TASK OBJECTIVE:
Using the entries below, copy exactly each line from the line with "Instruction: Select the pickup radio button" up to and including the line with "You are a GUI", with every picture left out.

MATERIAL SUPPLIED:
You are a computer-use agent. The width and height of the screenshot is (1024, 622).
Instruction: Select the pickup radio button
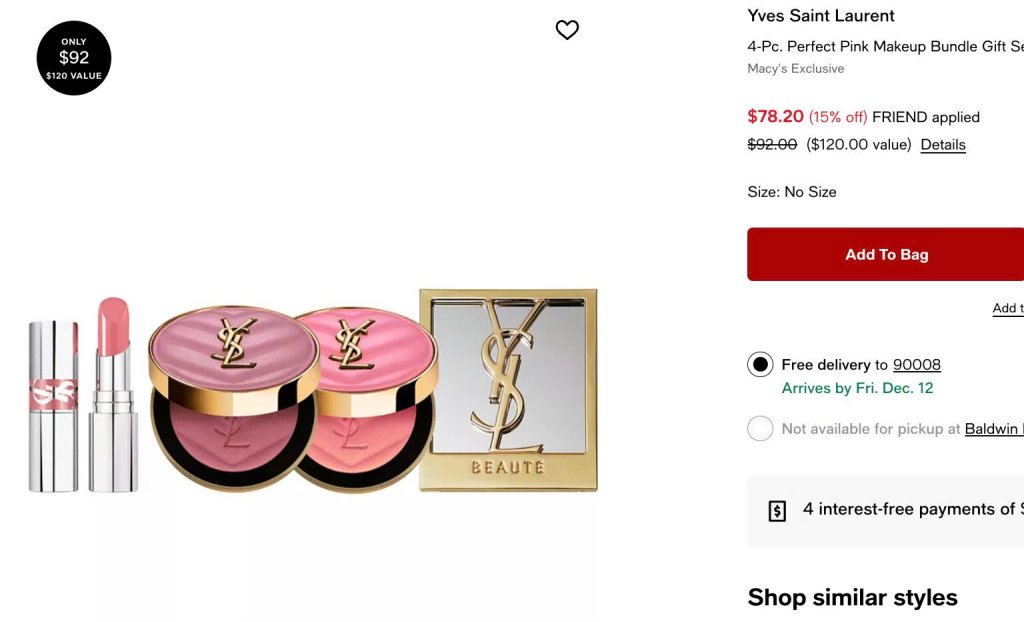(760, 429)
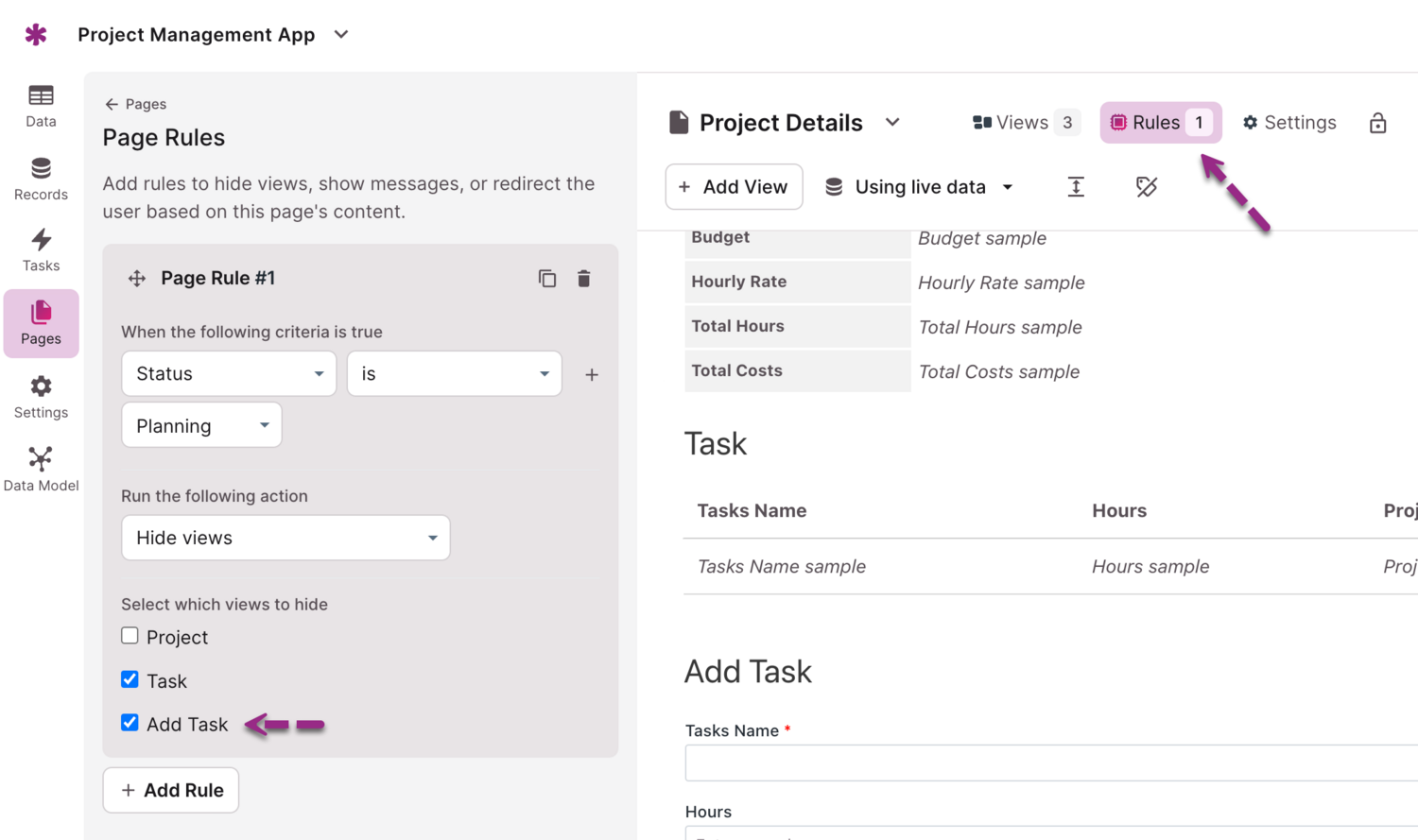Click the Tasks Name input field
Viewport: 1418px width, 840px height.
(x=1049, y=763)
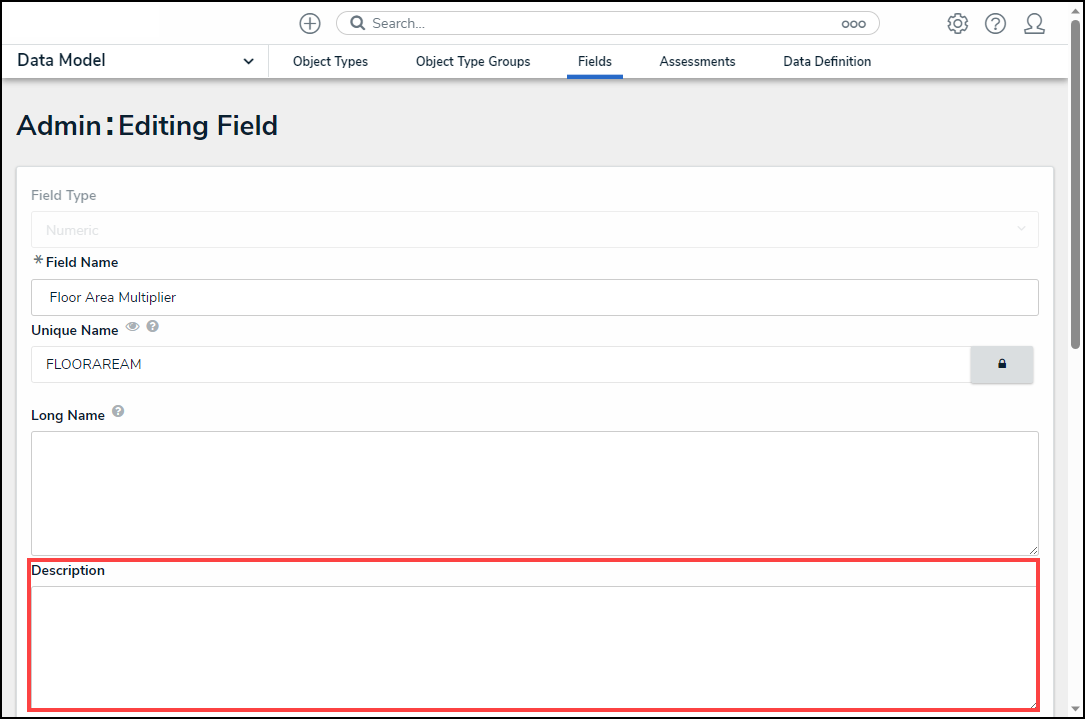
Task: Open the user profile icon
Action: tap(1034, 24)
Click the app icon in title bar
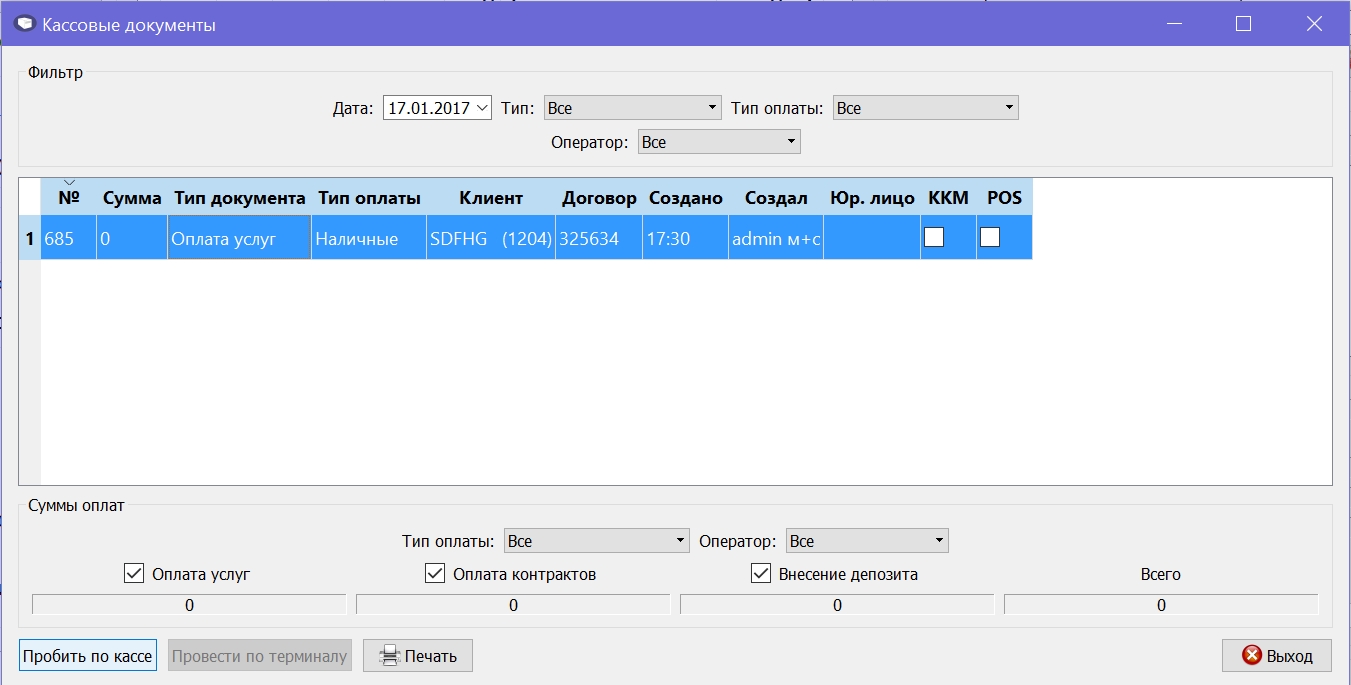1351x685 pixels. tap(25, 24)
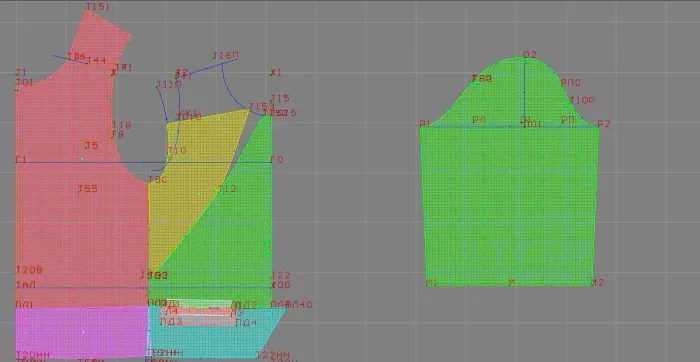Click point T16П on the blue line

[x=225, y=55]
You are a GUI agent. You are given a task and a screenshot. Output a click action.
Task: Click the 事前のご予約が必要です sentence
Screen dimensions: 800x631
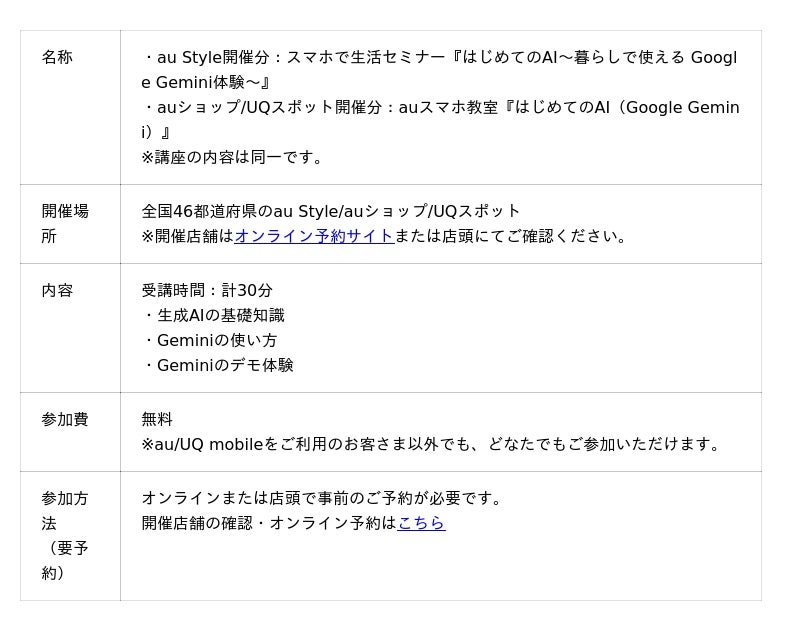pyautogui.click(x=322, y=498)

THE COMPLETED TASK:
Instruction: Select the pickup radio button
(760, 429)
Click the Tasks Name input field
Viewport: 1418px width, 840px height.
(x=1049, y=763)
Task: Open the user profile icon
Action: tap(1034, 24)
Click the app icon in title bar
1351x685 pixels. tap(25, 24)
Click point T16П on the blue line

[x=225, y=55]
You are a GUI agent. You are given a task and a screenshot. Output a click action.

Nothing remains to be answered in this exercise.